PROBLEM REQUIREMENTS:
Continue the abstract below on locating swine barns with a convolutional neural network, starting after its final sentence.

Abstract
Accurate farm geolocations are essential for disease outbreak surveillance and monitoring, and for developing spatial epidemiological models that evaluate distance-dependent transmission processes across different farm types. Farm geolocation data is often not available, which leads to assumptions of the spatial distribution of livestock premises; potentially resulting in over/underestimation of transmission rates, misleading model predictions, and limited interpretation of epidemic dissemination dynamics (Sellman et al., 2020). Here, we developed a convolutional neural network (CNN) model to i) identify individual swine barns from non-barn features (e.g., residential homes, commercial buildings), with the objective of ii) developing a rule-based filtering method to calculate the area and the aspect ratio of swine barns and combine this information with farm metadata (pig capacity, farm type) to iii) predict farm types and population size.

DATA TO EXAMINE:
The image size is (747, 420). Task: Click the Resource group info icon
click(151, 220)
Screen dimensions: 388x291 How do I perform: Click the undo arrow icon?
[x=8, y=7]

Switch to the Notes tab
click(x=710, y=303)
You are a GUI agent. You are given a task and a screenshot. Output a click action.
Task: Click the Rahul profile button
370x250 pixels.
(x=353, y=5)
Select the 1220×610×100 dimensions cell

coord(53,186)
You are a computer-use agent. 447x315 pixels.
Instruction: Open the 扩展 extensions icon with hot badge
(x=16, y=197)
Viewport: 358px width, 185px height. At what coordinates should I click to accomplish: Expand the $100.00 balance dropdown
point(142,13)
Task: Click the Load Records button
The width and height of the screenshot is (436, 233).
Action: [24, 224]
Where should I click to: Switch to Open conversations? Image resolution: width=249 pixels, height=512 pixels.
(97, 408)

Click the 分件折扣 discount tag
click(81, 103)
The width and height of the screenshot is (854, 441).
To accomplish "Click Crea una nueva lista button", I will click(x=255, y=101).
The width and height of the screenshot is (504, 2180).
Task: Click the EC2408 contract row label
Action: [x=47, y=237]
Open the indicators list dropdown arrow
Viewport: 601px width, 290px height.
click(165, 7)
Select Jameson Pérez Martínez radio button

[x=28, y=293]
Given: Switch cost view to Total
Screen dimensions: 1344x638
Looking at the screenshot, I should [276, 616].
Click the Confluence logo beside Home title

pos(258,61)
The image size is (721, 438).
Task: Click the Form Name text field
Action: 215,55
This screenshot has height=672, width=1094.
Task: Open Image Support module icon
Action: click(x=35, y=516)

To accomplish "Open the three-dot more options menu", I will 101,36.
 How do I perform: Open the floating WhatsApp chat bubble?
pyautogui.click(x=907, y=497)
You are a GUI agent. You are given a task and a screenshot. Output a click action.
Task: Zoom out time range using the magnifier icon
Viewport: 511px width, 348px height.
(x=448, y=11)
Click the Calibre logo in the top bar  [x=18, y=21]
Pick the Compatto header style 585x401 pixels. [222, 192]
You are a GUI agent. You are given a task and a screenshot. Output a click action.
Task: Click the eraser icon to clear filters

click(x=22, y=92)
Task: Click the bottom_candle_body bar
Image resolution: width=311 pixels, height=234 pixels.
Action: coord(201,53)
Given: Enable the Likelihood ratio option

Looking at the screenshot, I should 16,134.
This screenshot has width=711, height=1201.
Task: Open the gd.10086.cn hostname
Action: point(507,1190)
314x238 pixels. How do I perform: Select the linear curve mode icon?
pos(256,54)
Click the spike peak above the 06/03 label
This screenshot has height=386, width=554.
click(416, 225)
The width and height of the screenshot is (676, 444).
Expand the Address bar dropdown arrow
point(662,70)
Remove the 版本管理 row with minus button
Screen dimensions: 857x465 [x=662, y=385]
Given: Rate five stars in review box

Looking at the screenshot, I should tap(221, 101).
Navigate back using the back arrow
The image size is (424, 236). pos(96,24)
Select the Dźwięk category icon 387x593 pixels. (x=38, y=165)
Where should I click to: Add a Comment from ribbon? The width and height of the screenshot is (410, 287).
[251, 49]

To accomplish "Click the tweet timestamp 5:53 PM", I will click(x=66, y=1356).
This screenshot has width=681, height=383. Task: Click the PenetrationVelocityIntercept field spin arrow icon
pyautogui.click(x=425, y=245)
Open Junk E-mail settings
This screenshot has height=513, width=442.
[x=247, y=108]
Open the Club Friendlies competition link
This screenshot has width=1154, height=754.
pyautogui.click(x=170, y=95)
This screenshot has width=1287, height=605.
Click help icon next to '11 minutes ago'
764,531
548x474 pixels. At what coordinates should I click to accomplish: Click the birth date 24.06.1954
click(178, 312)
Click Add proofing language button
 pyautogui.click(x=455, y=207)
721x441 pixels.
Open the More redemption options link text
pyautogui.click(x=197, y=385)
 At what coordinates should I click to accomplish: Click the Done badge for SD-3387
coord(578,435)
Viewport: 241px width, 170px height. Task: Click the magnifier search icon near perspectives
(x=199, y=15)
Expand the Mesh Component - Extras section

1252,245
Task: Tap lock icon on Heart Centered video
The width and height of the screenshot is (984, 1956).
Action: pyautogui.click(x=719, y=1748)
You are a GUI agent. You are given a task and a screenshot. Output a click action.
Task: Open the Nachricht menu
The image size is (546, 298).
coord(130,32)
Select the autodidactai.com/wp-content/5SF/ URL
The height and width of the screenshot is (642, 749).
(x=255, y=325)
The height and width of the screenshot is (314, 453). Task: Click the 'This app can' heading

THE ANSWER:
High resolution aerial imagery from a 22,369 x 13,457 pixel extent was obtained from the National Agriculture Imagery Program (NAIP) (USGS, 2022), and used to generate 1,148 raster tiles with dimensions of 512 x 512 pixels. We constructed a binary mask consisting of 118 known swine barns, which we incorporated into the raster tiles as an additional raster band. Raster tiles were split as 60% for training and 20% for validation, and testing a ResUnet CNN model (Diakogiannis et al., 2020), respectively. Model performance was evaluated by examining the accuracy of the classification of barn and non-barn features.
The CNN model was able to accurately identify swine barns from non-barn features with an accuracy of 80% in a swine production region of the United States. Additionally, the fractional predicted probability of the “barns” class, recognized open space between barns and nearby waste lagoons as a high probability of belonging to a swine barns.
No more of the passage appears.